Le blog de Titifb, passionnée de montagne. 6e des championnats du monde Master de course en montagne 2006. Trails, 10 km, plans d'entraînement, conseils, récits de courses...Coach d'une équipe de coureurs Drômois.
Après un été bien chargé en compétitions (9 en 2 mois...), je renonce ce dimanche 2 septembre à accrocher un dossard sur mon maillot. Aujourd'hui, point de stress, seul le plaisir de courir en montagne va m'animer. Le programme du jour sera une rando-course dans le massif du Vercors : Le tour du Plateau d'Ambel par la Tête de la Dame.

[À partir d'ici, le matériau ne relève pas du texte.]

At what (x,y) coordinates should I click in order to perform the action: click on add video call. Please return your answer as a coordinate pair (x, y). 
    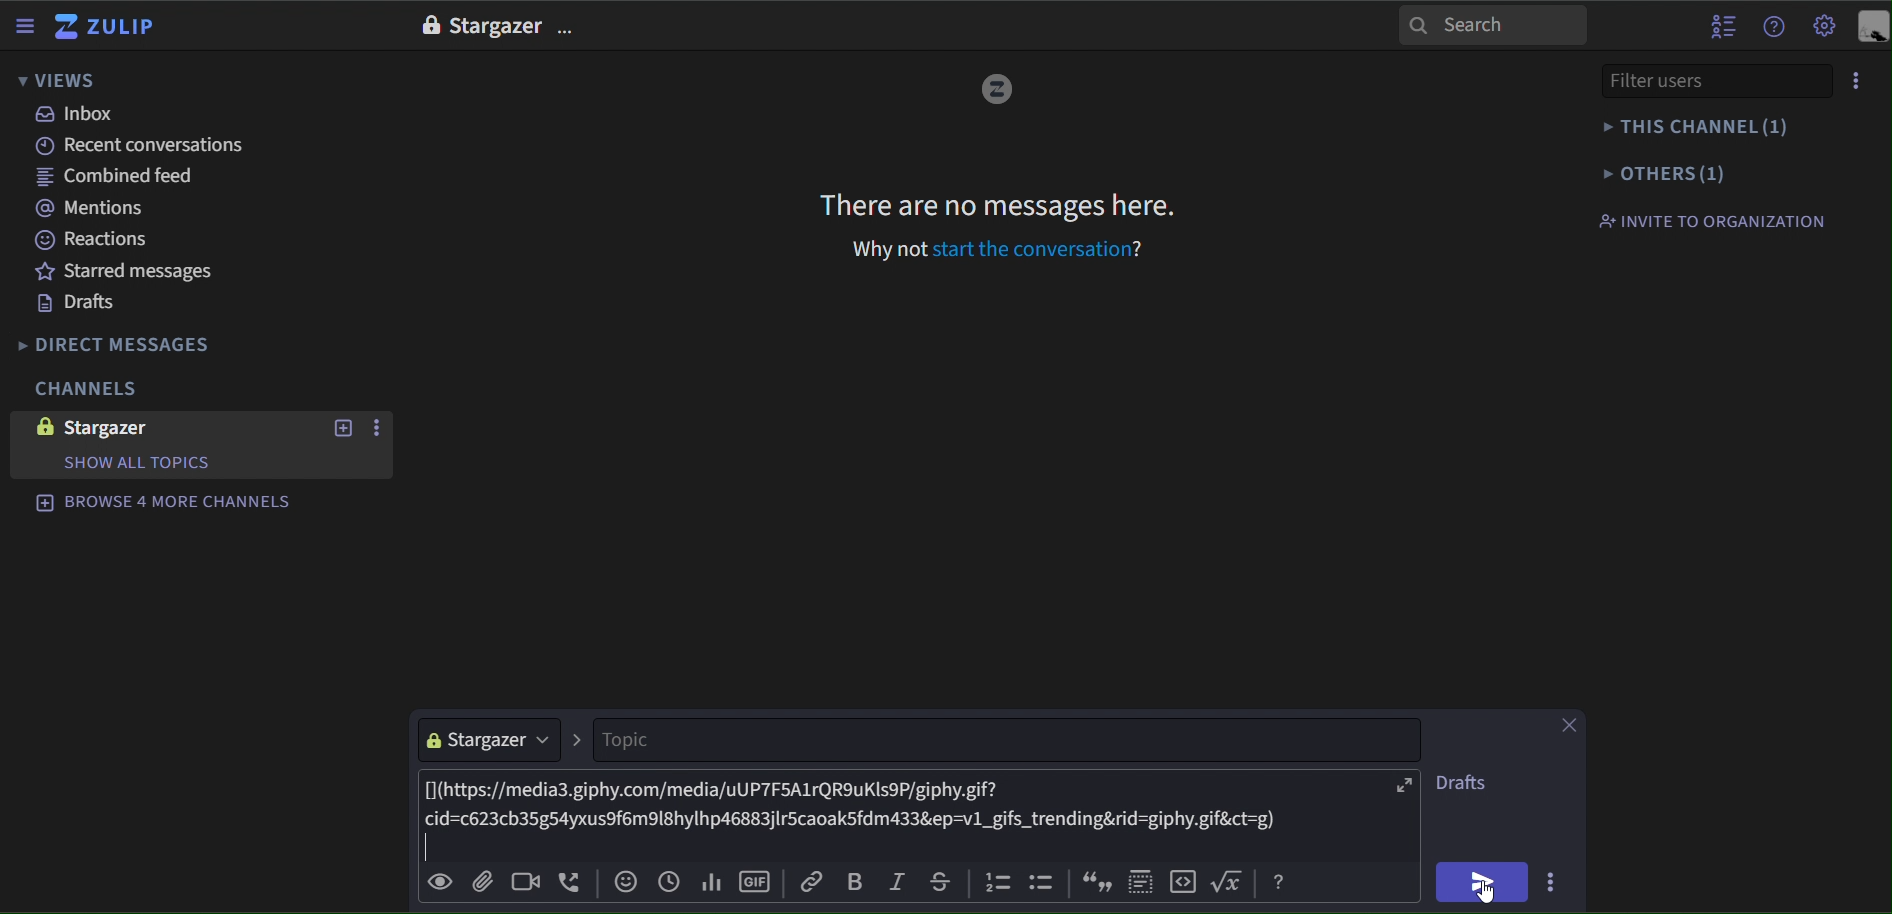
    Looking at the image, I should click on (521, 883).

La Tête de la Dame est l'un des sommets les plus méridionaux du massif du Vercors. Elle constitue la bordure Sud de l'immense plateau d'Ambel dont le tour représente quand même 20 km et offre 805 m de dénivelée cumulée. Les randonneurs peuvent scinder leur sortie en deux journées grâce à la présence des refuges de Tubanet et d'Ambel, mais l'isolement de la région doit être gardé à l'esprit, particulièrement en cas de mauvais temps, car il serait aisé de tourner en rond au milieu des vastes alpages jusqu'à l'épuisement. Ce ne fut pas le cas dimanche, le ciel était parfaitement dégagé et aucun nuage n'a eu l'outrecuidance de venir perturber la fête. Quant à ma vitesse de déplacement en rando-course, celle-ci me met à l'abri de devoir en trouver un ! Bref, ce tour du plateau d'Ambel a été un fabuleux voyage aux portes de la Provence qui aura duré 2h11...A noter que le Plateau d’Ambel fut le 1er Maquis de France en 1942.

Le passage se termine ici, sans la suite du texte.